Before Cathy could protest or attempt to escape, he crossed that final inch between them. He did not ask. He merely took what he wanted. What he needed. His mouth descended on her with a raw, insatiable hunger burning away any of the fury he felt at the insult he thought he sent her way all those five days. He was not giving her a gentle kiss. No. She deserved something else. She needed to be claimed again.
Initially, the stubborn woman fought by pressing her lips tightly. Her body remained rigid beneath him. Then, when his hand slid to the nape of her neck, tangling with her luscious curls, she whimpered.
The sound became both of their undoing, as she clutched his waistcoat and pulled him closer to her. He felt her tremble in his arms, as they continued to kiss, tongues lashing against each other and breaths melding. It was like taking more from his very own soul.

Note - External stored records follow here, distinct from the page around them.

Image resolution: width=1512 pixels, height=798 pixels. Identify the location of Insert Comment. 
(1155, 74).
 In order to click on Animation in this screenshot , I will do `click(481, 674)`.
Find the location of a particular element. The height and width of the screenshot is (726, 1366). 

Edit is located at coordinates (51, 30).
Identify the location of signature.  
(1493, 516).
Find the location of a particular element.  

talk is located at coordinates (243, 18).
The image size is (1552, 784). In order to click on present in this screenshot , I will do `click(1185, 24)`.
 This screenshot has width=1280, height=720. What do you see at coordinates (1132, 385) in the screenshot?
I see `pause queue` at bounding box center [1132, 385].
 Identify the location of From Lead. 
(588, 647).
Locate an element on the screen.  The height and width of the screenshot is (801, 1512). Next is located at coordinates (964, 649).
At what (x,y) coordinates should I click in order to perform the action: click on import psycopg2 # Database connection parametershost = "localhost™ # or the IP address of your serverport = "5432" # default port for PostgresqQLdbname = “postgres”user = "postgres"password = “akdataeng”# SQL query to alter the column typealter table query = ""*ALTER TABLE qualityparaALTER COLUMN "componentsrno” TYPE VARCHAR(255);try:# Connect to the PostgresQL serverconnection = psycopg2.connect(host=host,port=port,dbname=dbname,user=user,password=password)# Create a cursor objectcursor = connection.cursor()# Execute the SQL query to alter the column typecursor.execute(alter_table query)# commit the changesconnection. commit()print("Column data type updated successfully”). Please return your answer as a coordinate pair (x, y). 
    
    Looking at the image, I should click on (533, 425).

He pulled away, but not because he wanted to. He wanted to hear what she had to say, even as his arms refused to let go of her. He kept her grounded by pressing his forehead against hers as they tried to catch their breath.
“Now, tell me you felt nothing,” he challenged. He was surprised at how raspy his voice sounded. How thick.
Cathy did not respond. She only continued to stare at his collar, as if she were trying to regain her balance. He knew what she was doing. She was already distancing herself from the act.
No. Do not do that.
“Look me in the eye, Cathy,” he commanded. “Look at me and tell me that the kiss meant nothing to you. If you can tell me honestly that there was nothing, not even a spark, then I will leave you in your requested solitude. The remainder of this marriage shall be spent in quiet separation.”
His heart ached as he said those words. He already somehow suspected what she would say, but he had to give her freedom. He let his thumb graze her swollen lower lip.
Tristan gazed into her eyes. He needed the truth from her. “But if you felt even a fraction of—”
She had already tensed in his arms, her passionate face turning into a mask of indifference. She pushed him gently.
“I felt nothing, Your Grace,” she said steadily. “It was a physical reflex. I might be Miss Priggish, but apparently my body is still human. Nothing more. It could have happened with anyone.”
Tristan’s ears rang at that response, and he felt numb all over. He stared at her, looking for signs that she would change her mind, but there was nothing.
“I see,” he choked out.“Very well, then. I shall respect your wishes.”
He then turned to leave his new wife’s bedchamber, hoping he would forget the touch of her lips on his.
Chapter 11
“Stop squinting at the ledgers, Cathy,” Madeline admonished. “If you keep this up, you will require spectacles—huge ones—later on. You will have permanent lines on your forehead before you turn thirty.”
Cathy did not look up from the ink she was inspecting. Her quill had found a graceful rhythm, finding solace in the scratching sound.
“I must finish this, Maddy,” she replied. “My forehead is fine, for now, and I have no care for what people say about my appearance. It will always be my height that will have everyone in a flutter. But this? This ledger shows a miscalculation on the wheat.”
“Can’t His Grace’s men handle a few tithes? You are on your honeymoon, and you are worrying about us?”
“Maddy, you know me. I did not marry the Duke for the fun of it,” Cathy said quietly, as she set the quill down only to rub the ink stain from her fingers. “The scandal would have ruined us, and after Papa left us, we would have been destitute. Butyesterday, I made it clear to the Duke that this is nothing more than an arrangement.”
Her voice was calm, and she took care to look more cheerful. However, she could still remember the loss, the physical pain she felt when she told Tristan that she did not feel a thing during their kiss.
A lie.
She lied to him. While she had no experience kissing other men, she knew that part of the attraction of the kiss was him. He offered a dangerous pull that she had to avoid as early as possible.
“He is a duke,” Portia said, “not a gaoler. However, sometimes, it feels that he is, given the way you flee Baxter Hall every morning. You appear to be escaping something akin to the Tower of London!”
“I am not fleeing,” Cathy said. The lie tasted exactly as bitter as it had the last three times she had said it. “I am here because someone must manage the effects of Papa’s debts. The Duke’s name is an effective shield, but it cannot balance an account on its own.”
“Is that truly all it is?” Portia asked, without looking up from her book. For someone who rarely participated in conversations, she had an irritating habit of saying the most piercing things when she did. “Because from where I am sitting, it looks considerably more like running away.”
“Portia,” Cathy warned.
“I am merely observing,” her sister replied serenely, turning a page.
Madeline leaned forward, her elbows on the table, her eyes searching Cathy’s face with that particular brand of sunny persistence that was impossible to deflect. “Is it the kiss?”